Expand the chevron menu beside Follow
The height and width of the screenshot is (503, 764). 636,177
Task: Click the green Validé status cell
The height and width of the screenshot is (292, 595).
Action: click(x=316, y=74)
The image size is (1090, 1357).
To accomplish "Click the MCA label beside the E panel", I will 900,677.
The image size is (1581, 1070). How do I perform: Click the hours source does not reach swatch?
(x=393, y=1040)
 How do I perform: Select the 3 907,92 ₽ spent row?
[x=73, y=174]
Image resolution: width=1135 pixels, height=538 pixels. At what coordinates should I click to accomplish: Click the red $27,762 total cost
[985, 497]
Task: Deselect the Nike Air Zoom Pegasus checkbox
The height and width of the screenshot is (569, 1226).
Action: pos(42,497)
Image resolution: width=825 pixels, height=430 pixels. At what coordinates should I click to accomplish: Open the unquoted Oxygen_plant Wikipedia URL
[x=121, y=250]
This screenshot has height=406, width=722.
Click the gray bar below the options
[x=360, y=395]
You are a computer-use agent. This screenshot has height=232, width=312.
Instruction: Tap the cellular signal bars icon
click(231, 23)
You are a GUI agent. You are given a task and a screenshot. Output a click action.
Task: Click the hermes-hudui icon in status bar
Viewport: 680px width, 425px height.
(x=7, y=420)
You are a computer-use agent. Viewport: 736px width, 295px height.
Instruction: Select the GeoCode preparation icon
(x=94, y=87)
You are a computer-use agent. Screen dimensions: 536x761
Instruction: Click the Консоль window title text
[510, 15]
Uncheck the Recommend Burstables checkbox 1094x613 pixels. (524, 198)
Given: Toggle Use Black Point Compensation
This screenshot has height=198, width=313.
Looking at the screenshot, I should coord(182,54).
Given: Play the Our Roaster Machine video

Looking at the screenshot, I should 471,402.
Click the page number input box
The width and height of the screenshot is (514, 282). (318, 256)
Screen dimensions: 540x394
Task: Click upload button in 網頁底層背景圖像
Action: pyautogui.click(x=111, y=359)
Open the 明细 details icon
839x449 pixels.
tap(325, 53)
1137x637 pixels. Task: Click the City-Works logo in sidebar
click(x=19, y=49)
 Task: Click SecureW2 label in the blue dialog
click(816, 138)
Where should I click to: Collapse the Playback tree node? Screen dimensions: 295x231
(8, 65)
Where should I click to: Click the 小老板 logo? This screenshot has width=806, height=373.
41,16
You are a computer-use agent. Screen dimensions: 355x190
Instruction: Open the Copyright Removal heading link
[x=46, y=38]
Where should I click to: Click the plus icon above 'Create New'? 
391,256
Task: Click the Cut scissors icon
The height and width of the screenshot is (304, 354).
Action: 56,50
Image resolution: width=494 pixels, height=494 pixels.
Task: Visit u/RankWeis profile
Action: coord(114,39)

========

WORK TASK:
Copy every record exactly as presented.

RESULT BELOW:
Expand the chevron menu beside Follow
The height and width of the screenshot is (503, 764). 636,177
Task: Click the green Validé status cell
The height and width of the screenshot is (292, 595).
Action: click(x=316, y=74)
The image size is (1090, 1357).
To accomplish "Click the MCA label beside the E panel", I will 900,677.
The image size is (1581, 1070). How do I perform: Click the hours source does not reach swatch?
(x=393, y=1040)
 How do I perform: Select the 3 907,92 ₽ spent row?
[x=73, y=174]
Image resolution: width=1135 pixels, height=538 pixels. At what coordinates should I click to accomplish: Click the red $27,762 total cost
[985, 497]
Task: Deselect the Nike Air Zoom Pegasus checkbox
The height and width of the screenshot is (569, 1226).
Action: pos(42,497)
Image resolution: width=825 pixels, height=430 pixels. At what coordinates should I click to accomplish: Open the unquoted Oxygen_plant Wikipedia URL
[x=121, y=250]
This screenshot has height=406, width=722.
Click the gray bar below the options
[x=360, y=395]
You are a computer-use agent. This screenshot has height=232, width=312.
Instruction: Tap the cellular signal bars icon
click(231, 23)
You are a GUI agent. You are given a task and a screenshot. Output a click action.
Task: Click the hermes-hudui icon in status bar
Viewport: 680px width, 425px height.
(x=7, y=420)
You are a computer-use agent. Viewport: 736px width, 295px height.
Instruction: Select the GeoCode preparation icon
(x=94, y=87)
You are a computer-use agent. Screen dimensions: 536x761
Instruction: Click the Консоль window title text
[510, 15]
Uncheck the Recommend Burstables checkbox 1094x613 pixels. (524, 198)
Given: Toggle Use Black Point Compensation
This screenshot has height=198, width=313.
Looking at the screenshot, I should coord(182,54).
Given: Play the Our Roaster Machine video

Looking at the screenshot, I should 471,402.
Click the page number input box
The width and height of the screenshot is (514, 282). (318, 256)
Screen dimensions: 540x394
Task: Click upload button in 網頁底層背景圖像
Action: pyautogui.click(x=111, y=359)
Open the 明细 details icon
839x449 pixels.
tap(325, 53)
1137x637 pixels. Task: Click the City-Works logo in sidebar
click(x=19, y=49)
 Task: Click SecureW2 label in the blue dialog
click(816, 138)
Where should I click to: Collapse the Playback tree node? Screen dimensions: 295x231
(8, 65)
Where should I click to: Click the 小老板 logo? This screenshot has width=806, height=373.
41,16
You are a computer-use agent. Screen dimensions: 355x190
Instruction: Open the Copyright Removal heading link
[x=46, y=38]
Where should I click to: Click the plus icon above 'Create New'? 
391,256
Task: Click the Cut scissors icon
The height and width of the screenshot is (304, 354).
Action: 56,50
Image resolution: width=494 pixels, height=494 pixels.
Task: Visit u/RankWeis profile
Action: coord(114,39)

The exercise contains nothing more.